TASK DESCRIPTION: Scan the entries and state how many lines contain "agent". Write no other text.

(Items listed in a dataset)
---
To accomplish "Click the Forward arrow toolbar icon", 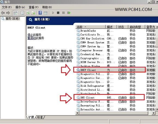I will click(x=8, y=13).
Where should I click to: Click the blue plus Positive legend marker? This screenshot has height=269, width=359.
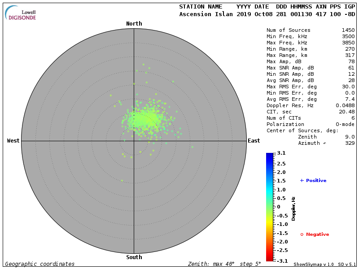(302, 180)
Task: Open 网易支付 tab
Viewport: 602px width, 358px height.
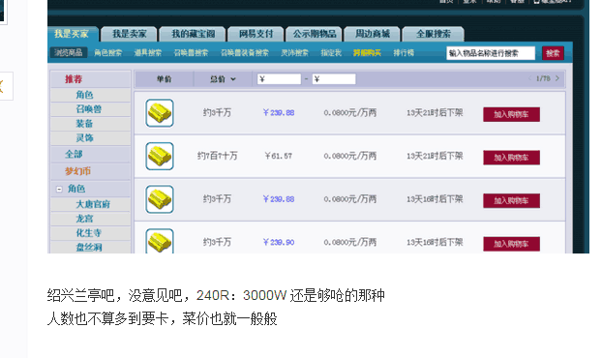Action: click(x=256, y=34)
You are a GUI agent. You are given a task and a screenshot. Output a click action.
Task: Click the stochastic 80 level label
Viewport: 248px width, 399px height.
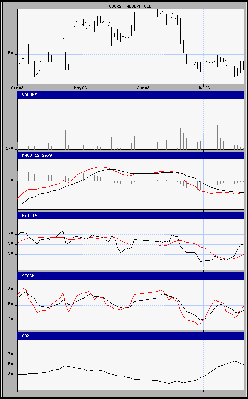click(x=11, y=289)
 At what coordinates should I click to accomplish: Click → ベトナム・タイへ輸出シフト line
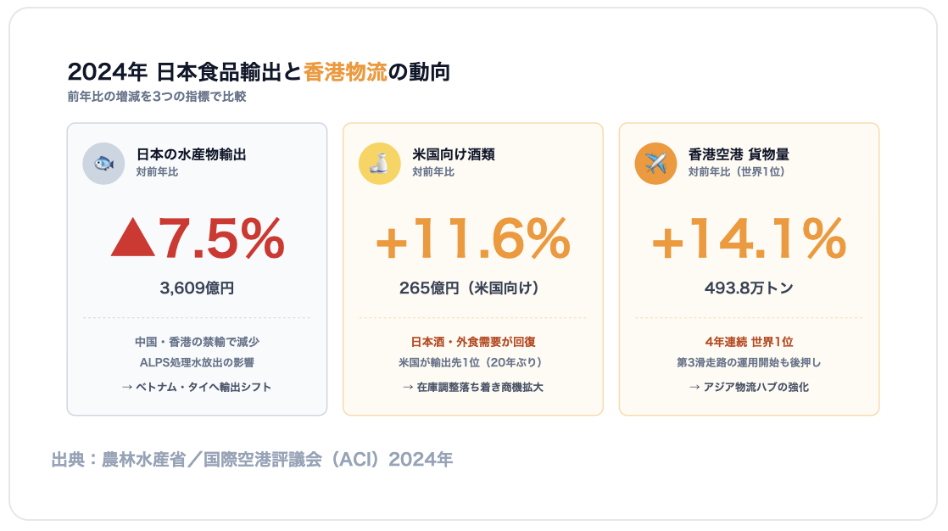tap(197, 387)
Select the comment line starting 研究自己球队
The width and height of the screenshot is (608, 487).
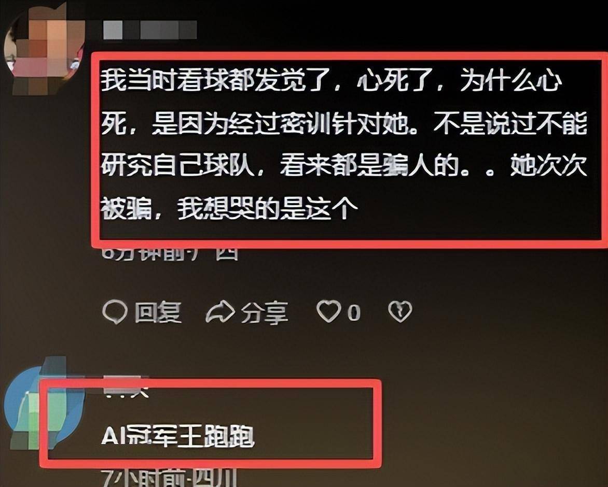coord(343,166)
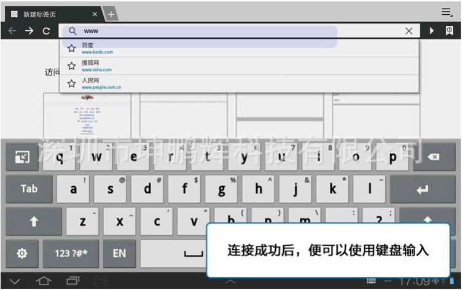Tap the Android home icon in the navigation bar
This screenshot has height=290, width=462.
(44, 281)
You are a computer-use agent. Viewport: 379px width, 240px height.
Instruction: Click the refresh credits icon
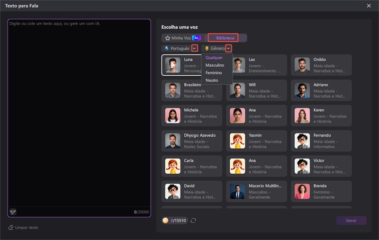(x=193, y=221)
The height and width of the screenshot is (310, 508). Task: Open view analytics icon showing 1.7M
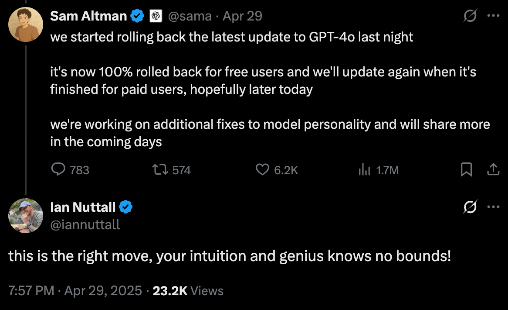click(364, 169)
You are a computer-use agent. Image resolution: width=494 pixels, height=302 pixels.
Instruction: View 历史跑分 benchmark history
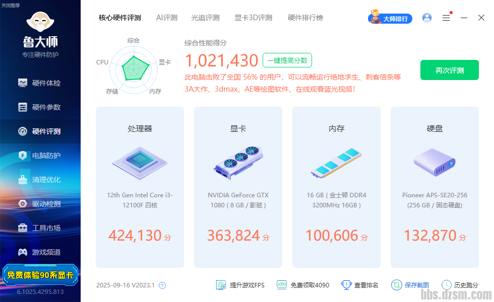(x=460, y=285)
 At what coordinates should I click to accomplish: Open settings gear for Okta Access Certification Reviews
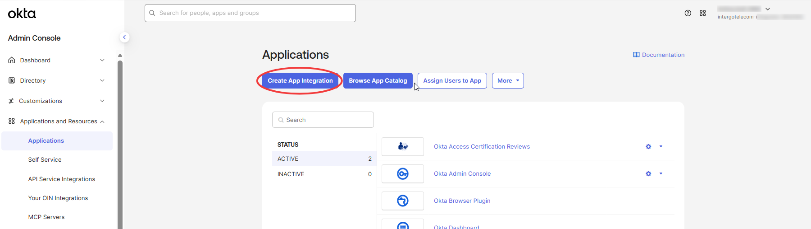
---
OUTPUT FOR THIS TASK: 3